BACKGROUND: Renal ischemic postconditioning (RIPo) can protect the kidney from renal ischemia/reperfusion injury (RIRI). However, the underlying molecular mechanisms for RIPo in renal protection remained elusive. This study aimed to investigate the renoprotective effects of RIPo in an RIR rat model. METHOD: The Sprague Dawley (SD) rats were randomly divided into three groups respectively: sham group, the RIRI group and the RIPo group. The levels of proteinuria, blood urea nitrogen (BUN), creatinine (Cr), malondialdehyde (MDA), superoxide dismutase (SOD), lactate dehydrogenase (LDH), reactive oxidative species (ROS), interleukins (IL)-6, IL-1β, and IL-18 were measured by ELISA. Apoptotic cells and caspase-3 positive cells were detected by TUNEL assay and immunohistochemistry, respectively. The protein expressive levels of caspase-3, caspase-9, ATG8, Beclin1, p62, LC3-II, P-P13K, P-AKT and P-mTOR were detected by western blot. RESULTS: Our results showed that pretreatment with RIPo significantly reduced ischemic pathological and morphological changes.
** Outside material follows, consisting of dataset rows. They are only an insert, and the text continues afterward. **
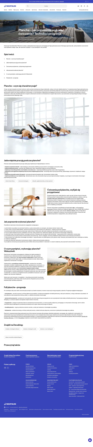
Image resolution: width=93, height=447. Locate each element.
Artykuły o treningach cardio (29, 329)
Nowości (64, 9)
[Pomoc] (81, 6)
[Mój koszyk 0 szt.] (87, 6)
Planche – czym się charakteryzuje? (15, 59)
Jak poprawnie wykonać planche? (14, 70)
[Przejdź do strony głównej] (10, 6)
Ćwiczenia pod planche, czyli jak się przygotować (18, 66)
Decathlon (21, 318)
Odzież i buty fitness (10, 181)
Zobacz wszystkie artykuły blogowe (13, 337)
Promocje (58, 9)
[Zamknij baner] (88, 2)
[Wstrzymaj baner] (86, 2)
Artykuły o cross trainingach (46, 329)
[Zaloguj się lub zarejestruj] (84, 6)
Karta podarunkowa (83, 9)
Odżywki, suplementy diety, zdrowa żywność (42, 181)
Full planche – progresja (12, 78)
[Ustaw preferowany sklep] (78, 6)
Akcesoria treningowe (23, 181)
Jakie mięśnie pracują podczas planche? (16, 62)
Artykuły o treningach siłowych (12, 329)
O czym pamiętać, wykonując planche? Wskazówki (19, 74)
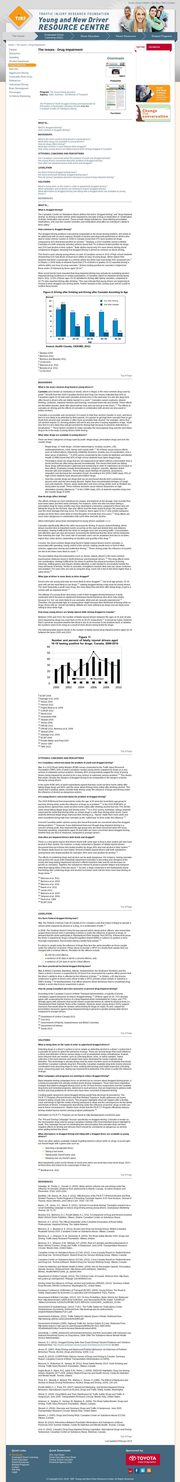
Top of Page (126, 375)
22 (79, 584)
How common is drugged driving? (54, 130)
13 (69, 454)
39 (93, 996)
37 (98, 975)
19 (106, 558)
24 (121, 599)
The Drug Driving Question (62, 92)
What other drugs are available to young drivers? (61, 141)
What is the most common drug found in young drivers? (64, 139)
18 (77, 551)
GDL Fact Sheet (56, 1455)
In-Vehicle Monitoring (19, 96)
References (15, 80)
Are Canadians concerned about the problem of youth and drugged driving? (74, 158)
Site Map (155, 3)
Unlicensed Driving (18, 84)
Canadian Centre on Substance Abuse (58, 108)
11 (51, 427)
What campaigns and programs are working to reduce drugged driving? (72, 189)
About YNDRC (143, 3)
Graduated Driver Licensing (25, 1457)
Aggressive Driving (18, 73)
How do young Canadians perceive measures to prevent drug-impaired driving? (76, 177)
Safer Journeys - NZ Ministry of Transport (68, 94)
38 (53, 981)
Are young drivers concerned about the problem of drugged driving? (70, 160)
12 (95, 449)
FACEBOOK (154, 47)
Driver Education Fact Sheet (62, 1457)
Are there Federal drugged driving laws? (57, 172)
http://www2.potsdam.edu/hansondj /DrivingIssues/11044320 (82, 1345)
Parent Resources (126, 36)
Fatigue (13, 49)
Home (131, 3)
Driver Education (90, 36)
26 (119, 774)
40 (96, 1110)
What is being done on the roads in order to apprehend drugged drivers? (72, 186)
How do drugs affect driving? (51, 144)
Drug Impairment (37, 45)
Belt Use (13, 69)
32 (117, 852)
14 (76, 489)
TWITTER (140, 47)
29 (125, 817)
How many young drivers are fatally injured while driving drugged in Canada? (75, 149)
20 (51, 571)
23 (69, 589)
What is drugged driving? (50, 127)
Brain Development (18, 88)
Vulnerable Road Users (21, 76)
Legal (14, 1472)
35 (105, 925)
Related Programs (162, 36)
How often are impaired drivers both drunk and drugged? (65, 163)
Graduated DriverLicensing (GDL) (54, 36)
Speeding (14, 57)
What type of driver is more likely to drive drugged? (62, 146)
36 (100, 940)
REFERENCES (45, 198)
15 (113, 513)
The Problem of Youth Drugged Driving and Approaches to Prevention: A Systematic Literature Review (67, 105)
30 (55, 824)
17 (88, 548)
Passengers (15, 92)
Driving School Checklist (61, 1460)
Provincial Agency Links (60, 1462)
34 (51, 872)
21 (101, 581)
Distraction (14, 53)
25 (104, 619)
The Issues (18, 36)
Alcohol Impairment (19, 61)
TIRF (163, 3)
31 (129, 847)
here (107, 521)
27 (101, 804)
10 (116, 405)
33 (77, 867)
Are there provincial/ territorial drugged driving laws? (63, 175)
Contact (171, 3)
The levels of proteinuria, BUN, and Cr were also significantly reduced by RIPo pretreatment. Besides, ATG8, LC3-II and Beclin-1 were upregulated in the RIPo group, but p62 was downregulated. Moreover, RIPo pretreatment resulted in higher levels of phosphorylated PI3K, Akt, and mTOR. These results showed that RIPo protects the kidneys of rats from IRI with suppressed apoptosis and activated autophagy. Mechanically, the activated PI3K/AKT/mTOR signaling pathway were activated. CONCLUSIONS: Collectively, our data demonstrated that RIPo could suppress Inflammatory response, oxidative stress, apoptosis and induce autophagy as well as activate the PI3K/AKT/mTOR pathway, which may play an important role in renal protection against RIRI.